Genomic selection is revolutionizing breeding programs worldwide. It requires establishing a reference population to estimate the so-called SNP-effects used to predict genomic breeding values. For breeding companies with multiple lines or breeds, an important question is whether it is beneficial to use a reference population across those lines or breeds, in order to reduce implementation costs.
The dimensions of genomics datasets used in breeding programs are rapidly increasing. CRV currently has a reference population of ~30,000 Holstein Friesian dairy bulls, partly bulls previously tested in the Netherlands, and partly foreign bulls made available through the EuroGenomics consortium. Furthermore, CRV has smaller reference populations consisting of 1,300 – 2,500 progeny tested bulls, for Jerseys and Friesians held under specific circumstances (“grazing” in New Zealand). Further expansion of those reference populations by genotyping large numbers of cows that are phenotyped for a large number of traits is currently underway. Several issues that are important to make the most out of this great resource are addressed in the project GenomXL.
Many economically important traits in livestock and plant species are genetically complex; i.e. traits are affected by many genes and by environment. The use of whole genome sequence data can lead to a better understanding and better models and predictions of (the background of) these traits. Eventually, this will lead to a more efficient livestock and crop production and, for example, better health and welfare of animals. Therefore, the use of sequence data for genomic prediction in animals and plants is investigated.

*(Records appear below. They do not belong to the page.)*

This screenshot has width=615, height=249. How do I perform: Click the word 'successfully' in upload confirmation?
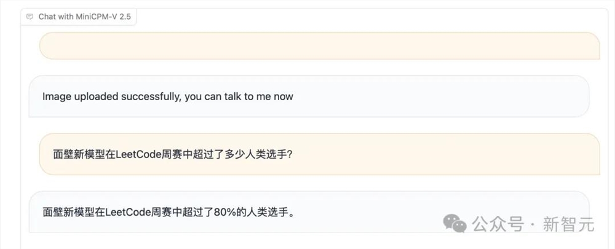coord(151,97)
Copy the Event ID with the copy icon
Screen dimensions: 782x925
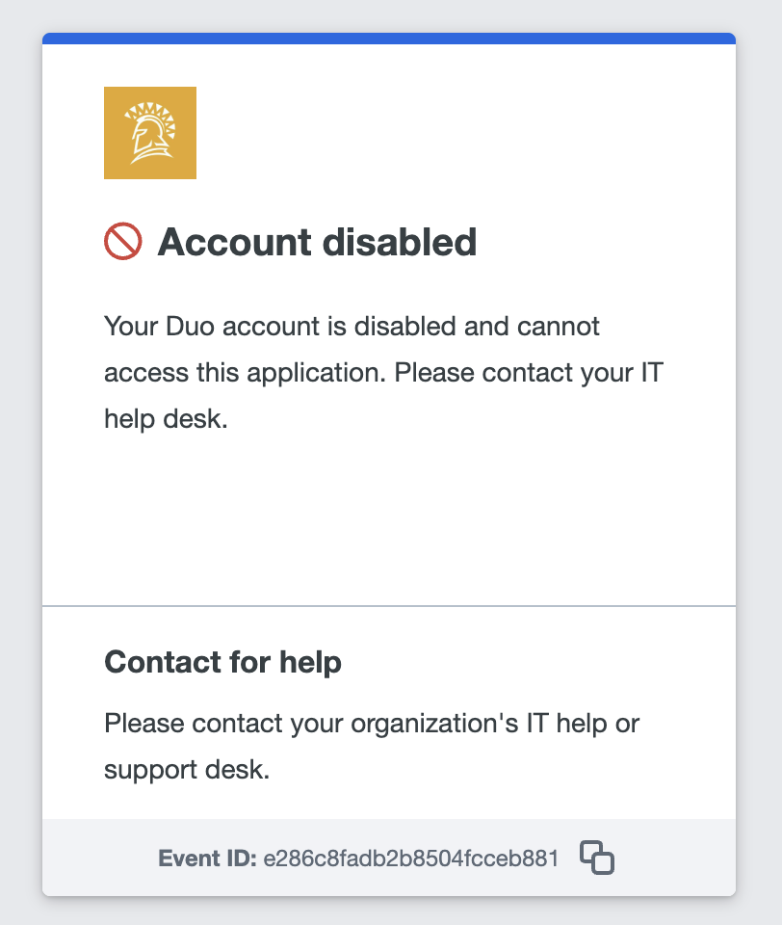(x=597, y=858)
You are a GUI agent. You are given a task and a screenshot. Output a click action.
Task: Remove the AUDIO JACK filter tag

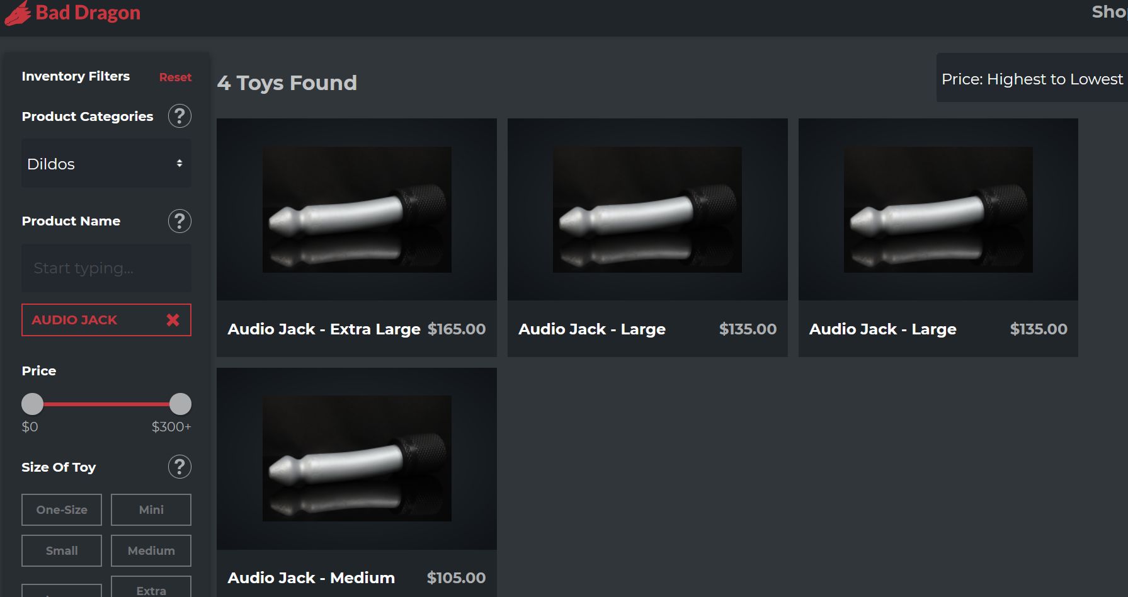coord(173,320)
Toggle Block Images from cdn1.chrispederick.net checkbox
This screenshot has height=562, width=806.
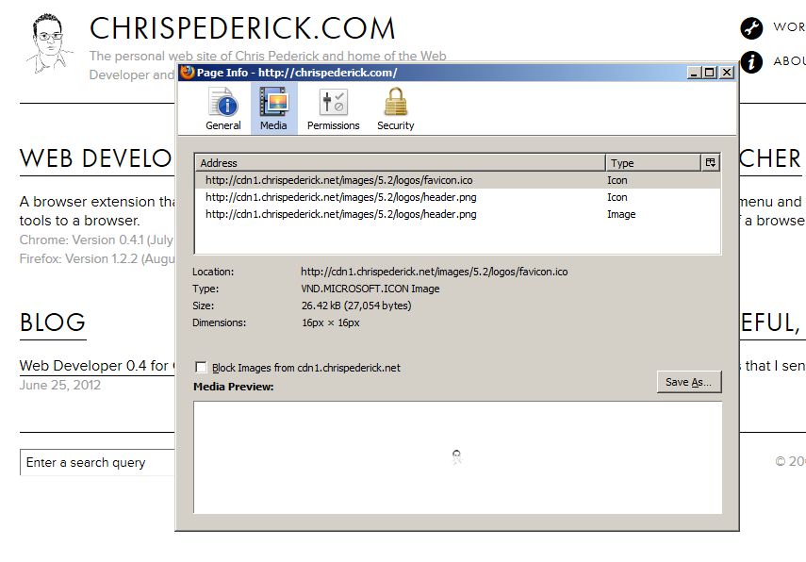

Commercial poultry and pig breeding programs make use of crossbreeding schemes to exploit heterosis. The development of a reliable method for predicting heterosis will greatly improve the efficiency of these breeding schemes by reducing their dependency on time-consuming and expensive field-tests of multiple pure-line combinations. We are investigating the applicability and accuracy of using genetic markers to predict heterosis, using data on White Leghorns from ISA-Hendrix Genetics.